Extract to read —
============================================================
Michael Pope, a Chicago-based partner at McDermott Will & Emery who represents Health Options, acknowledged that his client is trying to close out litigation by doctors with the federal settlement.
"The whole point of the settlement is to put this litigation behind us so the doctors and the health care companies can focus on the patients and the members of the plans," he said. "The judge will decide what is best for everyone, not just for one doctor's interests." Pope added that the doctors can opt out of the federal settlement.
Tropin, who is co-counsel to the plaintiffs in the federal class action case, said he doubted that Lerach Coughlin's motion to intervene would derail the settlement.
The proposed federal settlement includes $128 million in damages for doctors and $60 million in attorney fees, and requires the Blue Cross plans to change their business practices and stop reducing or rejecting payments to doctors. It also provides an arbitration forum for doctors to dispute claims in the future.
One health care law expert not involved in either the federal or state case said he thinks Lerach Coughlin's motion to intervene was prompted in part by the fact that the firm would get no attorney fees if the Miami settlement is approved.
============================================================
Extracted information —
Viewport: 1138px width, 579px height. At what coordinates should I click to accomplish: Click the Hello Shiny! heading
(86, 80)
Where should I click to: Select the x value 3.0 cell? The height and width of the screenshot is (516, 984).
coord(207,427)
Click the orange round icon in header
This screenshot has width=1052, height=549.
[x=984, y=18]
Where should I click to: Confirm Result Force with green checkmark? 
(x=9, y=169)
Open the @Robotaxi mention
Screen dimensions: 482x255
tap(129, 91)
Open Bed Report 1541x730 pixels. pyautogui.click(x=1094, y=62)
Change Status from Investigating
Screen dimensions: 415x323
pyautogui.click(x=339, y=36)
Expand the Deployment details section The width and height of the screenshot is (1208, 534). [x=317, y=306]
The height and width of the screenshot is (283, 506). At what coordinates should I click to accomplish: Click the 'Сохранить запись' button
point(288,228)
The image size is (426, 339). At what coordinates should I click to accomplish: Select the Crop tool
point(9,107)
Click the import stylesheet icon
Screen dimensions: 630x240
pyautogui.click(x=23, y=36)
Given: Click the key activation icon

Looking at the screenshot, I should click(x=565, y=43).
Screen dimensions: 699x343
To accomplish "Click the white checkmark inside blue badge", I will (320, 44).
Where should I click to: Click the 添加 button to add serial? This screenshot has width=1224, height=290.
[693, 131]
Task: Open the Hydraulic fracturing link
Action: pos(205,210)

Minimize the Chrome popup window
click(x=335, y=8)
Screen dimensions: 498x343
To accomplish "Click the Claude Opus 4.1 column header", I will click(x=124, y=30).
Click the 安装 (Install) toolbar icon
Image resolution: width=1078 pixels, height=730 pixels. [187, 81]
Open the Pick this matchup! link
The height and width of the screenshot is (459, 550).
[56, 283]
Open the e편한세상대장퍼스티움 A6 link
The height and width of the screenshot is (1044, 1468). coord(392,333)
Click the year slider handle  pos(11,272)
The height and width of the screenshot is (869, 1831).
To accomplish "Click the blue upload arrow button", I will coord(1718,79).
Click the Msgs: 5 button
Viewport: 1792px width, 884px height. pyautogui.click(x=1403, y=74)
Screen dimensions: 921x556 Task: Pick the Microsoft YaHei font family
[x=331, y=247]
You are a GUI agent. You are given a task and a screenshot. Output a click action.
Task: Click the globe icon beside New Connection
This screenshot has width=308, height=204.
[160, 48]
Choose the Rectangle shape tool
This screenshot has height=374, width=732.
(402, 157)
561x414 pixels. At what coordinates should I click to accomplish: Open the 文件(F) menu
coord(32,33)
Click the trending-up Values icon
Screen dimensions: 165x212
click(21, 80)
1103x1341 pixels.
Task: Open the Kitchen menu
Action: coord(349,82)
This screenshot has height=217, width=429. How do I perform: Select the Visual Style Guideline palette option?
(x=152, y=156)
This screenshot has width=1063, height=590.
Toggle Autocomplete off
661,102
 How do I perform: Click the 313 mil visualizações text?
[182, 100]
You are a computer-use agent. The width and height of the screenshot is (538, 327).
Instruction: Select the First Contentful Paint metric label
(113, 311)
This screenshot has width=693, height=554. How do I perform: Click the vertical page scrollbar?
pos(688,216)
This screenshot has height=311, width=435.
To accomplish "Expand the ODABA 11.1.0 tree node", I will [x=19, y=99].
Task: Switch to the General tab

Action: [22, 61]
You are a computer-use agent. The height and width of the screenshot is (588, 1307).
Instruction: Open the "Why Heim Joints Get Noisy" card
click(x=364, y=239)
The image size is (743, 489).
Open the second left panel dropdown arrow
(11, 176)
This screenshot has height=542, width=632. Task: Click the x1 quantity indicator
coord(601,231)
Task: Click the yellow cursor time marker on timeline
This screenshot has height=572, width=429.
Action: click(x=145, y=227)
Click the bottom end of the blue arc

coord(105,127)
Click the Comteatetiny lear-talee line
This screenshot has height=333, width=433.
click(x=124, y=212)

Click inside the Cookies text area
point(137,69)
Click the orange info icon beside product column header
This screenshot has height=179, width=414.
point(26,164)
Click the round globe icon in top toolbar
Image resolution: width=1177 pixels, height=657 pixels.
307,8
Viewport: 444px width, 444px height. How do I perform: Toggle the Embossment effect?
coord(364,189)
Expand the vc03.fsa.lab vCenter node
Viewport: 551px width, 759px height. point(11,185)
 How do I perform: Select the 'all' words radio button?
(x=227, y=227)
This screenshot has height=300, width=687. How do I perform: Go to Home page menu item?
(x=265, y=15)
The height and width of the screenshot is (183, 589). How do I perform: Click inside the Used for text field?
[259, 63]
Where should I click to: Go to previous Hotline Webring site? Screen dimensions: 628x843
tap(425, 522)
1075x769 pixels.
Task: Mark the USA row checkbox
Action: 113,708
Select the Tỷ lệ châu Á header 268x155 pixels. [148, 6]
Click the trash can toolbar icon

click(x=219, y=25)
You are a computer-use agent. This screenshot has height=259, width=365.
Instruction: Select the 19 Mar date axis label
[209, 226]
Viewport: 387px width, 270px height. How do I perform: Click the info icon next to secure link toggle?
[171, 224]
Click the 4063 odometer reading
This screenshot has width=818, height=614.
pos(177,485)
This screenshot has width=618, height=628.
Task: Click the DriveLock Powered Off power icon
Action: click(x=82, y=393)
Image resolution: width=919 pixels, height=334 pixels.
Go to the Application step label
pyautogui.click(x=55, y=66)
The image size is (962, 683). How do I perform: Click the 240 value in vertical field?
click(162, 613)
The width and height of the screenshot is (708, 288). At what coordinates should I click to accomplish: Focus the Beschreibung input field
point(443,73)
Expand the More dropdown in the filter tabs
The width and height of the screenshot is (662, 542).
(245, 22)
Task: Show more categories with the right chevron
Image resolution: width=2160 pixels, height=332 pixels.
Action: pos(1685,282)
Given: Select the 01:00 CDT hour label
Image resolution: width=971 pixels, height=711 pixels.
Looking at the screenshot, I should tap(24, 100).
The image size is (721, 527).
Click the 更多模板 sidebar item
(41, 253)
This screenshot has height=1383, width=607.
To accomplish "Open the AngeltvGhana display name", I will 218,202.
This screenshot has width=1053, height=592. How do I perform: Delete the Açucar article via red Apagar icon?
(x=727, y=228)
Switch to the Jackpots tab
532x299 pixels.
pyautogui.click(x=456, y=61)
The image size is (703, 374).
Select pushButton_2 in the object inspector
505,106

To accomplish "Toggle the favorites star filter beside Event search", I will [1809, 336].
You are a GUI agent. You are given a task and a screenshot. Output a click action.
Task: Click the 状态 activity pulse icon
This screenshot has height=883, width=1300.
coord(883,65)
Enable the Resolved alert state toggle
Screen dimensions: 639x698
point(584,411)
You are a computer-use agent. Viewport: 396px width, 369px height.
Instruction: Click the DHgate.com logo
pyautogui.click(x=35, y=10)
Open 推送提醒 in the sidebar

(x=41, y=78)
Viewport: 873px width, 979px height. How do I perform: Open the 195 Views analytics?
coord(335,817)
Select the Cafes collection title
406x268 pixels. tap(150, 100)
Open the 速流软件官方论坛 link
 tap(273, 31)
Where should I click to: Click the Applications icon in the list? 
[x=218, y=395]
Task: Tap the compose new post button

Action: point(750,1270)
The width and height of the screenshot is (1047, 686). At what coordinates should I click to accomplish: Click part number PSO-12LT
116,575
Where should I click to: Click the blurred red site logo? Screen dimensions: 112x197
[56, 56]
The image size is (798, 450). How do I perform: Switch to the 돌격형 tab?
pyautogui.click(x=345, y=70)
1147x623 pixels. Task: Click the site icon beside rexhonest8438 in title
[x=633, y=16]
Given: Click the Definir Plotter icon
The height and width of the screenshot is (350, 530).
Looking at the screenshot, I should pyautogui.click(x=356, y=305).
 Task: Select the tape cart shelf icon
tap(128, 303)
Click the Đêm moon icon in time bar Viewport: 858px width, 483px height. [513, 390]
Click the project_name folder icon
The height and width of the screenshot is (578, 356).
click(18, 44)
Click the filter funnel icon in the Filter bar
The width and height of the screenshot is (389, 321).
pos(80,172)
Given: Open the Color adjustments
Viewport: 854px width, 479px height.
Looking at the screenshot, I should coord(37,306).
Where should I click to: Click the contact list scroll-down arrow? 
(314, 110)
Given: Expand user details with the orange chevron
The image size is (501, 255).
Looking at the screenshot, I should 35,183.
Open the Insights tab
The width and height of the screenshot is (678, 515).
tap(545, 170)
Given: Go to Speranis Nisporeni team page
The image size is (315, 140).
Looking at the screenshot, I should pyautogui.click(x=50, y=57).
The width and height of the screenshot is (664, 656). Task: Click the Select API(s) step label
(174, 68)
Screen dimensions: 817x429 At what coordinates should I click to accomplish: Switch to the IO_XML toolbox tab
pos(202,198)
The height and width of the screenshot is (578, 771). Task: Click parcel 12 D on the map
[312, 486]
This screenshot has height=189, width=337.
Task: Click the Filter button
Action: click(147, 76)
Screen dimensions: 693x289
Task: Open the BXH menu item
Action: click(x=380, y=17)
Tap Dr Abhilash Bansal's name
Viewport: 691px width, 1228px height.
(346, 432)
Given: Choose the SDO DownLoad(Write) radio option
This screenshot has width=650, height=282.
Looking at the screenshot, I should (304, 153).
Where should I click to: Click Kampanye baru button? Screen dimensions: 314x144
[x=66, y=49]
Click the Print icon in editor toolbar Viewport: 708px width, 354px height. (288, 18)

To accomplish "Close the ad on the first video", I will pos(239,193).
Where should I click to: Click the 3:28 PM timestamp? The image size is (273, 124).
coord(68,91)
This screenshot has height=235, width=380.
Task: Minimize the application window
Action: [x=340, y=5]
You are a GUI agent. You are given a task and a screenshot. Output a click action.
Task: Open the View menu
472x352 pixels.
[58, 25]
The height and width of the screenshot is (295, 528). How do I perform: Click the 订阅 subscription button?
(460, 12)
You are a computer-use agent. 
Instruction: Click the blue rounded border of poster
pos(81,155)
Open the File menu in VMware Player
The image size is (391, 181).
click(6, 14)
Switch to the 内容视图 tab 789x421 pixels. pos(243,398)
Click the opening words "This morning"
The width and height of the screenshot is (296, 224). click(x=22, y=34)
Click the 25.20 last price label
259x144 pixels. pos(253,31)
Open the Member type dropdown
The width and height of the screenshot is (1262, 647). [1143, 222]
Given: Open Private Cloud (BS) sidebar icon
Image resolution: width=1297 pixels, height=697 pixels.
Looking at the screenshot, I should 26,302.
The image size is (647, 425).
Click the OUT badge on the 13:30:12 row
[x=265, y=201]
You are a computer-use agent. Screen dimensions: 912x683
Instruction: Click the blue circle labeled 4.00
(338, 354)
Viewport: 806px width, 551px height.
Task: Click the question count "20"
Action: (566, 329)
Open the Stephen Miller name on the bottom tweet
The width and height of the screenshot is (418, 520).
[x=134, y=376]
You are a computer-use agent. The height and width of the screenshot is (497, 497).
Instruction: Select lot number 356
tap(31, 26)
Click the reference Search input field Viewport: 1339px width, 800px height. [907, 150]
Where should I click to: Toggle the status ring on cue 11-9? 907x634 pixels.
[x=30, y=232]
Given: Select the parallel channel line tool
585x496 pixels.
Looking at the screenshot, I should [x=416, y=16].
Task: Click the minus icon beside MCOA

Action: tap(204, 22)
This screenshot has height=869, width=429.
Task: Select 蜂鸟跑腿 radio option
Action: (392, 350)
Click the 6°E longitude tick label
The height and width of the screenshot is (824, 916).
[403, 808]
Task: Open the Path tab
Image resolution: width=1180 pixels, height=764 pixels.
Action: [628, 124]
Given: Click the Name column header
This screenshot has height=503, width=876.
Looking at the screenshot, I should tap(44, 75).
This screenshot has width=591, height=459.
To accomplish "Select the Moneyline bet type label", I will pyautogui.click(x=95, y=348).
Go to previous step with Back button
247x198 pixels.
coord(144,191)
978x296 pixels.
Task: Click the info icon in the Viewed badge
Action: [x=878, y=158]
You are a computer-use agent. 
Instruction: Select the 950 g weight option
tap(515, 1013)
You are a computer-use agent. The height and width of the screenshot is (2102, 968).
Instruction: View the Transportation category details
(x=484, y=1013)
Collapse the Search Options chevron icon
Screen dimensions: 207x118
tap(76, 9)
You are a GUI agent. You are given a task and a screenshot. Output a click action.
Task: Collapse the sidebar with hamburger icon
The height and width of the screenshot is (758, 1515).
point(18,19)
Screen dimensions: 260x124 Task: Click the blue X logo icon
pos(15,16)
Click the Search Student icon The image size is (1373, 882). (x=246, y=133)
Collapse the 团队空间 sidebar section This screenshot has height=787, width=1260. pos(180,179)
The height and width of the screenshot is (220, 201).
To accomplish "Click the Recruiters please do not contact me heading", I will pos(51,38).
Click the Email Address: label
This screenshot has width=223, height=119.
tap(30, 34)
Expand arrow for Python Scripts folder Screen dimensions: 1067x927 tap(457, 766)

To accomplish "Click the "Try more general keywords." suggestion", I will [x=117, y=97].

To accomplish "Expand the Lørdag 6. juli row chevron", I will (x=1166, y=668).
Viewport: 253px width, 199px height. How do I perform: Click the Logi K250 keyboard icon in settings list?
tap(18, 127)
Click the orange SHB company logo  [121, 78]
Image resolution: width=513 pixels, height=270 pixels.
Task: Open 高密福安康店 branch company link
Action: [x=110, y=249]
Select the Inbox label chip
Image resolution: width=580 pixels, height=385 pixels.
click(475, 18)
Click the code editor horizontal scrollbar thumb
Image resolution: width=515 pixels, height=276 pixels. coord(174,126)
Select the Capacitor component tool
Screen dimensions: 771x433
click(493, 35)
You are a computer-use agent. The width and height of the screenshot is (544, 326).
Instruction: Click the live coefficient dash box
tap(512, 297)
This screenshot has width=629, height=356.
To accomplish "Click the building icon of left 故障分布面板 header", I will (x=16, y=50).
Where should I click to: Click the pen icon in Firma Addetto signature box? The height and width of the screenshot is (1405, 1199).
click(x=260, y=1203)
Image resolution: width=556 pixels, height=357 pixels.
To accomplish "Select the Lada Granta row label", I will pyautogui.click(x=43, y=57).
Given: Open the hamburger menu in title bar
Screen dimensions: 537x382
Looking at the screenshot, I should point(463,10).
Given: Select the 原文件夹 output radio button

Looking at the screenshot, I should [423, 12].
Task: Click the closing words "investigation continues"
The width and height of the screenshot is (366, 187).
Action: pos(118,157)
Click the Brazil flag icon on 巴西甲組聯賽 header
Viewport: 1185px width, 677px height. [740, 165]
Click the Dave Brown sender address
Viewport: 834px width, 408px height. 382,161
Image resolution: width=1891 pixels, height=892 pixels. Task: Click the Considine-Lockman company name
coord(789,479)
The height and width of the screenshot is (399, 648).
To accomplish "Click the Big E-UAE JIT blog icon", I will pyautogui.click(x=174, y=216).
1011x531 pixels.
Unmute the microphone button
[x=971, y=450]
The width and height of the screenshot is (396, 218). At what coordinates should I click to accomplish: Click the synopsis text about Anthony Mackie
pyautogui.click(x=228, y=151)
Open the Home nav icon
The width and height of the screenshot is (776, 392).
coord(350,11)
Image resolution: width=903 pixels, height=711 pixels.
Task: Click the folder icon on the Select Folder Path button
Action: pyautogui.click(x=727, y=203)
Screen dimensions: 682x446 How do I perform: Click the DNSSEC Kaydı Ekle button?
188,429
============================================================
Assignment A —
Can you restate the part of the Blue Cross settlement passage that begins at "Tropin, who is" and stops after "in the future.", swapping "settlement" for "agreement"?
Assignment B —
Which organizations does the Blue Cross settlement passage name?
The records come from a separate source and are unrelated to the text.

Solution A —
Tropin, who is co-counsel to the plaintiffs in the federal class action case, said he doubted that Lerach Coughlin's motion to intervene would derail the agreement.
The proposed federal agreement includes $128 million in damages for doctors and $60 million in attorney fees, and requires the Blue Cross plans to change their business practices and stop reducing or rejecting payments to doctors. It also provides an arbitration forum for doctors to dispute claims in the future.

Solution B —
- McDermott Will & Emery
- Health Options
- Lerach Coughlin
- Blue Cross (the Blue Cross plans)